We have been notified that some users have been contacted by other users because:
I also have to use resources, and I can't launch my jobs.
How long will the work take?
How/why are you using these resources. I need them too.
Put yourself in the shoes of …
For you it’s maybe nothing but for the recipient it’s very intrusive. It means your are spying his work, analysing the resources and judging your work is more important that his.
Will you accept to justify the use of the cluster resources to another user, whom you probably don’t know?
This is inappropriate and not approved by the hpc team.
Yes but I noticed something is going wrong!
If you don’t know why or who ? you can post on hpc community
HOWEVER if you are suspecting another user doing something wrong, you can notifying us by email. hpc-community is not a wall of shame.
The HPC team will take care of it as soon as possible.
This kind of behavior is approved by the hpc team.
Thank you for your understanding.
The behavior of some users on the cluster is completely unacceptable and plain disrespectful toward other users.
Hundreds of jobs launched, 24/7, with super low GPU/resource utilization.
Some people on my team have already contacted you, and you have refused to take any action.
I have spoken with tens of other researchers who are exasperated by this.
This is definitely more intrusive than what you are referring to, and people who work in this way are the ones “judging that their work is more important than others’”.
Thank you for your understanding,
To the list of unacceptable behavior, I would add running computations on login nodes.
If I were to notify HPC team every time I see it, it would be a 24/7 job.
It seems you have been misinformed, we spent several hours in October with someone from your group and we were open minded to the proposals.
- We talked about the fairshare issue that is being resolved.
- We have found different solutions to meet their needs. (like reservations on your private partition)
- We have also contacted all reported or identified users who are not using best practices.
- We deployed new sysadmin tools to be more reactive. Storage performance issues and login node load issue have been greatly reduced.
- Last week 22 gpu cards have been installed on baobab increasing the availability: New computer installed gpu[032-035].baobab
- GPU are now allocated based on their compute capacity (low end models are allocated first) Baobab scheduled maintenance: 28-29 September 2022 - #4 by Yann.Sagon
- Recently, we informed some users by email of a way to restrict their jobs to use specific gpu nodes according to their needs. (More information here)
- Find a way to limit the number of GPU cards used at the same time per user.
- Installation of newly ordered GPUs on Baobab
- New cluster installation: Bamboo
This is your interpretation but not the reality.

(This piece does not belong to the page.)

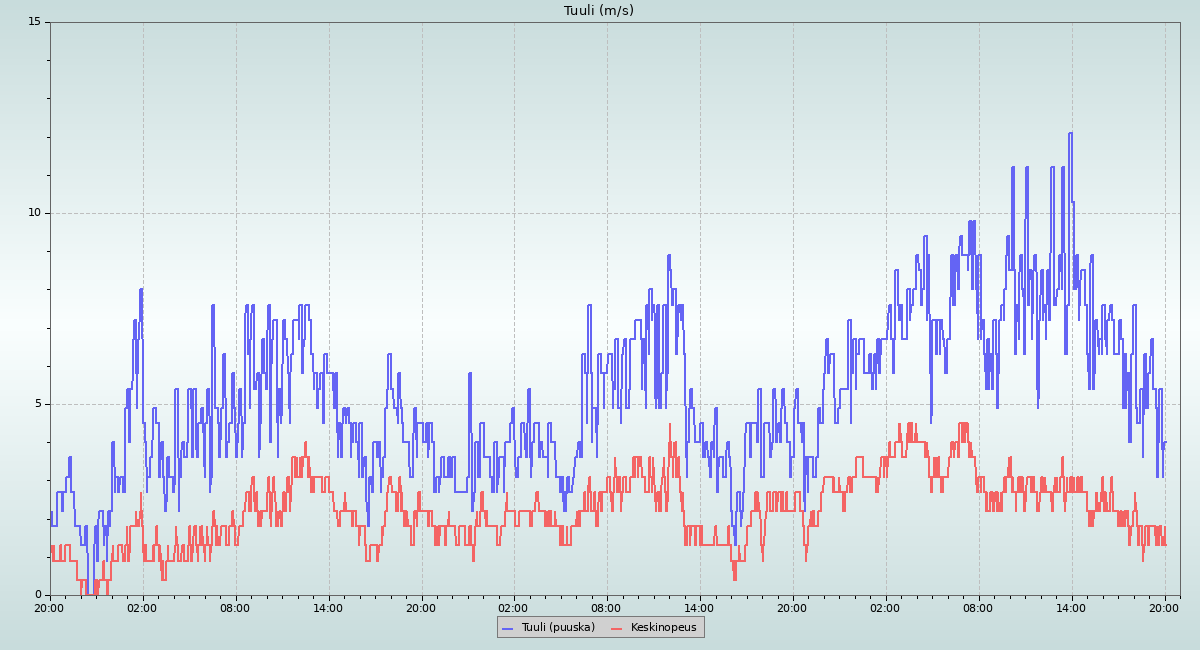Screen dimensions: 1200x650
Task: Select the first 02:00 time axis label
Action: [x=142, y=607]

You are working on an academic cluster, some of users
does not have HPC knowledge and learn by trying, so they don’t have any bad intentions. For the past 2 months, new HPC training workshops have been created and provided by the SciCos team to educate new users.(Teaching & workshops - SciCoS - Scientific Computing Support - UNIGE) If I remember well, this has been discussed with people of your group.
With all this elements, I do not consider that we refused to take any action. We always emphasize the fair use of the cluster considering the private nodes and their priorities.

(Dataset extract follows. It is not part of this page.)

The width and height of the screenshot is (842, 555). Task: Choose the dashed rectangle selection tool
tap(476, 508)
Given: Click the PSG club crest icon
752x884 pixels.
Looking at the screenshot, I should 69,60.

For any questions/suggestions/issues, feel free to join the hpc-lunch meeting held every first Thursday of the month (more information here)
Your lovely HPC team
Dear HPC team,
we appreciate all the actions you’ve already taken or planning to take, but at the end of the day what matters to us, users, is to have a convenient way of running jobs on the cluster. Despite your efforts, some users are, knowingly or unknowingly, misusing it. Very often this means that the cluster becomes a quite inconvenient place to run experiments.
I’m worried that if nothing happens that actually discourages this behaviour, then the users willing to misbehave have an advantage over the ones who are not and the Nash-equilibrium is that more and more users will stop playing fair, turning the cluster into complete chaos.